Collection entries
◆ ◆ ◆ ◆ ◆

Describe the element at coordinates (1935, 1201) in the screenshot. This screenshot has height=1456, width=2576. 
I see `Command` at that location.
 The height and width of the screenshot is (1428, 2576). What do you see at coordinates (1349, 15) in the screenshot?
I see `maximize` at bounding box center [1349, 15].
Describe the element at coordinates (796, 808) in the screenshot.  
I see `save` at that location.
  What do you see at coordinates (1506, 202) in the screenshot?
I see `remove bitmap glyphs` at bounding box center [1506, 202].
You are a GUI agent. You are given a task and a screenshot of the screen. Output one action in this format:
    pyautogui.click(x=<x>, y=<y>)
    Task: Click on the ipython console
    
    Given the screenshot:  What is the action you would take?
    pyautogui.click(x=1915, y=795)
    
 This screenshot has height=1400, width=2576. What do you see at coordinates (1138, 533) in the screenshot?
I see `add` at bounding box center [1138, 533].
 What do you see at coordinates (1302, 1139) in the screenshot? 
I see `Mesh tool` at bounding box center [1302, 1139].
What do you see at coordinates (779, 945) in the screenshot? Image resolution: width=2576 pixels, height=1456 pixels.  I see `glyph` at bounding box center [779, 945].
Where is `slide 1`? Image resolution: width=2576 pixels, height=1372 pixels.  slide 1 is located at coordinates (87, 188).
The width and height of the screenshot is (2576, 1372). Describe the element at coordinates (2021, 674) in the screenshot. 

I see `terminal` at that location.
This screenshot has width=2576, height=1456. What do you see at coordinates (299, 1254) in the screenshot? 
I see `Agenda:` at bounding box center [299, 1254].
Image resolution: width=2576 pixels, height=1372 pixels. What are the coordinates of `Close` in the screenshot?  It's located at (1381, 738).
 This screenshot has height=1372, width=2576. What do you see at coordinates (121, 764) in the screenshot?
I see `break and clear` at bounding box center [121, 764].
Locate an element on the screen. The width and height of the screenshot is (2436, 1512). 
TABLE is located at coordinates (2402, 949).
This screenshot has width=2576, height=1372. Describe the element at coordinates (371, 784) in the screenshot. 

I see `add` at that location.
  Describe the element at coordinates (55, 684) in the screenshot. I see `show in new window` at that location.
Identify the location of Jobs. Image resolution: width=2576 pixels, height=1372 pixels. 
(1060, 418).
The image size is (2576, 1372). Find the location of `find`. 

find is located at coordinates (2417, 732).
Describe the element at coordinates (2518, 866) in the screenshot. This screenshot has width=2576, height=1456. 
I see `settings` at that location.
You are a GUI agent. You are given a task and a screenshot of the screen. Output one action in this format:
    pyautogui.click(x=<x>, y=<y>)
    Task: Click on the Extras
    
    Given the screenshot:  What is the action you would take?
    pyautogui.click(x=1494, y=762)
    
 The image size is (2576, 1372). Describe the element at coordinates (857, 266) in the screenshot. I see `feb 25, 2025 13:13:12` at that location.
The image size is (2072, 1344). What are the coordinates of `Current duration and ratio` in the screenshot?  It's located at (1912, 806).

◆ ◆ ◆ ◆ ◆

Set task: Pull out every line of the records that contains the word "located". Count only matches with the same uppercase and lowercase letters.

Correct result:
Where is `slide 1`? Image resolution: width=2576 pixels, height=1372 pixels.  slide 1 is located at coordinates (87, 188).
Image resolution: width=2576 pixels, height=1372 pixels. What are the coordinates of `Close` in the screenshot?  It's located at (1381, 738).
TABLE is located at coordinates (2402, 949).
find is located at coordinates (2417, 732).
The image size is (2072, 1344). What are the coordinates of `Current duration and ratio` in the screenshot?  It's located at (1912, 806).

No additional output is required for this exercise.